17 | Primrose Hill

88 30 43
                                    

"Kita di Primrose Hill?"

"Bagaimana kau tahu kita di Primrose Hill?"

"Paddington," jawabku sambil terkekeh pelan melihat Andrew menggelengkan kepalanya. Pasti dia sudah dapat menebaknya. Aku memberitahunya bahwa aku senang menonton film atau serial tv yang mengambil latar di London, semata-mata hanya untuk melihat latarnya.

Paddington adalah film tentang petualangan seekor beruang bernama Paddington di London. Film itu sangat terkenal hingga dibuat patung beruang bernama Paddington di beberapa titik di kota London. Salah satunya adalah Stasiun Paddington (asal mula beruangnya dinamakan Paddington). Dalam film, diceritakan bahwa Keluarga Brown tinggal di Notting Hill, sedangkan aslinya rumah mereka berlokasi di Primrose Hill. Selain itu, ada juga serial Netflix seperti The Bodyguard dan Behind Her Eyes, yang secara spesifik mengambil latar di Islington. Ini gila dan tentunya aku tidak membocorkannya pada Andrew. Pada saat menonton kedua serial itu, aku berharap ada sepotong cuplikan Andrew yang tidak sengaja diambil pada serial itu.

Segila itu aku pada London.

Terkecuali untuk Harry Potter. Jujur aku merasa bersalah begitu melihat Andrew tampak kecewa berat mendengar fakta bahwa aku bukan penggemar salah satu film paling terkenal di dunia itu. Berdasarkan pengalaman pribadi dari orang-orang di sekitarku, alasan mereka ingin ke London adalah untuk mengunjungi Harry Potter Studio atau ke tempat-tempat syuting filmnya. Berbeda denganku yang tidak memiliki alasan khusus untuk pergi ke kota ini.

Oke, mungkin ada. Alasannya adalah lelaki yang berdiri di sebelahku, yang telah berbaik hati meluangkan waktunya untuk menemani sepuluh hariku di london yang singkat ini, yang rela memutar otak untuk menyiapkan rencana perjalanan yang tidak spesifik.

"Siapa yang tinggal di Primrose Hill?" tanyaku ketika Andrew berhenti di salah satu rumah bertingkat dua yang dicat berwarna biru muda.

"Lihat saja nanti."

Cih, sok dirahasiakan, aku mengomel dalam hati.
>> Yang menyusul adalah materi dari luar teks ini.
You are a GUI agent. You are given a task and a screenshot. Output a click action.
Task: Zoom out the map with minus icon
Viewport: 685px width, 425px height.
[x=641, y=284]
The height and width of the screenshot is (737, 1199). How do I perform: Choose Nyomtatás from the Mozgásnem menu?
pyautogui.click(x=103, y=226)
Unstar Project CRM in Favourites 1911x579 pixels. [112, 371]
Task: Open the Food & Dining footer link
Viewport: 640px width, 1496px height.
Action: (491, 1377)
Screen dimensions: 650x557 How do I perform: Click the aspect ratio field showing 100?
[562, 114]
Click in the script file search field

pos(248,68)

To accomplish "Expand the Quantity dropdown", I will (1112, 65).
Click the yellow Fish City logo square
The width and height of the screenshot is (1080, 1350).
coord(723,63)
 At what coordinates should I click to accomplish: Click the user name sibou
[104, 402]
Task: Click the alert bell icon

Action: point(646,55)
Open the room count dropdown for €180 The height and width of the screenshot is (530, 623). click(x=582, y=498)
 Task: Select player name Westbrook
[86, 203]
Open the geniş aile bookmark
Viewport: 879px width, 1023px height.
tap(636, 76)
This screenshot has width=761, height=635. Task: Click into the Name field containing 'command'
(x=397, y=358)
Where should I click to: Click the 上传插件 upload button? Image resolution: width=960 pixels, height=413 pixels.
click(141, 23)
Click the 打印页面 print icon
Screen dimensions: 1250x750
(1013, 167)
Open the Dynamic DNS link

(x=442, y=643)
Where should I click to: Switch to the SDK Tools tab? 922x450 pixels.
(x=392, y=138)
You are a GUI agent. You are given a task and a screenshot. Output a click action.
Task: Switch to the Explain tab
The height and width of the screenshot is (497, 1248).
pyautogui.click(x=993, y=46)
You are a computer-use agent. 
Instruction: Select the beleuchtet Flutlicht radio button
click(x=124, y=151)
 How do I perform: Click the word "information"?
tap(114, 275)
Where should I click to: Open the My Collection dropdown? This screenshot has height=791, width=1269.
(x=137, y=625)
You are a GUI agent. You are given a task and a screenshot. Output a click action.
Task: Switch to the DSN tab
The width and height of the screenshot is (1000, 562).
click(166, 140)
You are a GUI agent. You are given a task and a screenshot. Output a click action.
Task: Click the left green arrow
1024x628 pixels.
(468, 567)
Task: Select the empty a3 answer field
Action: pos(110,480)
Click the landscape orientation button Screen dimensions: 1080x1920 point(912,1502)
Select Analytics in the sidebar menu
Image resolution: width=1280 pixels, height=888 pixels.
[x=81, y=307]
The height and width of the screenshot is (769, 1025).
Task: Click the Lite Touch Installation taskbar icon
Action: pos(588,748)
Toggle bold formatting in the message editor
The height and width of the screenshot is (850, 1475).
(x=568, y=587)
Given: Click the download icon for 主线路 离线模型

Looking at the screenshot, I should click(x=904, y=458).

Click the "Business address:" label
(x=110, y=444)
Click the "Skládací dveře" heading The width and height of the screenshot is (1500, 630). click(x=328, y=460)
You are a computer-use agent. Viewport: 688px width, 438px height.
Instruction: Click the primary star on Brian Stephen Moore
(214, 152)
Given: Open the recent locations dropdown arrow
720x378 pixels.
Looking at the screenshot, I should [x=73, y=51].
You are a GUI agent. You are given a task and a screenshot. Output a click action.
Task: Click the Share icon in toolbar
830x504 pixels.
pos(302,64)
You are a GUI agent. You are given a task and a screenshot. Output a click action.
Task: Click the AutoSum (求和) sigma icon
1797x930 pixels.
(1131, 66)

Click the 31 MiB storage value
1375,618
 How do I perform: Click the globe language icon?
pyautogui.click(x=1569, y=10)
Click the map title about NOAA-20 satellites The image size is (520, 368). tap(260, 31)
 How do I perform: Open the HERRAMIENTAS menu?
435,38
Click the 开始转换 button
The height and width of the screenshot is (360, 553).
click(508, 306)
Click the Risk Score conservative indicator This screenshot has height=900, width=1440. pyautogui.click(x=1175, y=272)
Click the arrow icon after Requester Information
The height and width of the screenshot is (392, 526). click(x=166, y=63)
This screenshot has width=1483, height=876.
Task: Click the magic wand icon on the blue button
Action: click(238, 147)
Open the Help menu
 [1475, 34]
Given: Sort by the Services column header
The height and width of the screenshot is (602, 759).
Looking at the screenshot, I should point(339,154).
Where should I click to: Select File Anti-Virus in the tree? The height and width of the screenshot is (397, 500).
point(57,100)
Padahal aku suka diberi kejutan oleh Andrew. Sebenarnya aku tidak suka dikejutkan karena aku mudah kaget meski tidak sampai ke level ekstrem seperti jantungan. Namun, sekali lagi, ada pengecualian bagi Andrew. Aku suka kejutan darinya bahkan ketika dia tidak berniat untuk mengejutkanku sama sekali.

Andrew menekan bel rumah bergaya Victoria yang khas London ini.

Pintu terbuka, seorang wanita berambut pirang terlihat dari balik pintu seraya menggendong anak kecil dengan rambut gelap ikal. Sesaat aku hanya bisa membeku di tempat, bertukar pandang dengan wanita di hadapanku yang sama-sama tampak terkejut. Dia tidak tahu juga aku akan kemari.

"Mikayla! Oh my God!" Rasa terkejutku kali ini melebihi segala kejutan yang telah diberikan Andrew. Aku memeluk Mikayla dari samping yang membalas pelukannya dengan sebelah tangan karena tangan kirinya menggendong anaknya. "Who is this little angel?" tanyaku usai melepas pelukannya.

Tatapan Mikayla kini beralih pada anaknya, sebuah tatapan keibuan. Tangan kanannya menggerakan tangan anaknya, melambaikan tangan padaku. "I'm Danny!" Suara Mikayla berubah seolah-olah Danny, anaknya, yang berbicara.

"Ah, so cute!" Aku mengusap tangan Danny yang mungil, jemarinya menggenggam telunjukku. "How old is he?"

"18 months." Mikayla membuka lebar pintunya menggunakan tangannya yang bebas. "Come on in. Ryan will be home in a few minutes."

"Ryan?"

"Of course. Who else is gonna be the father of my little boys?" Mikayla menggelengkan kepalanya dan tertawa geli padaku. Dia membuka pintunya lebar-lebar mengundang Andrew dan aku memasuki ruangan lainnya yang terdapat sofa panjang dengan TV yang menyala. Ruang TV itu didominasi dengan warna abu-abu, mulai dari cat, sofa, dan lampu yang berdiri di tiap sudut ruangan.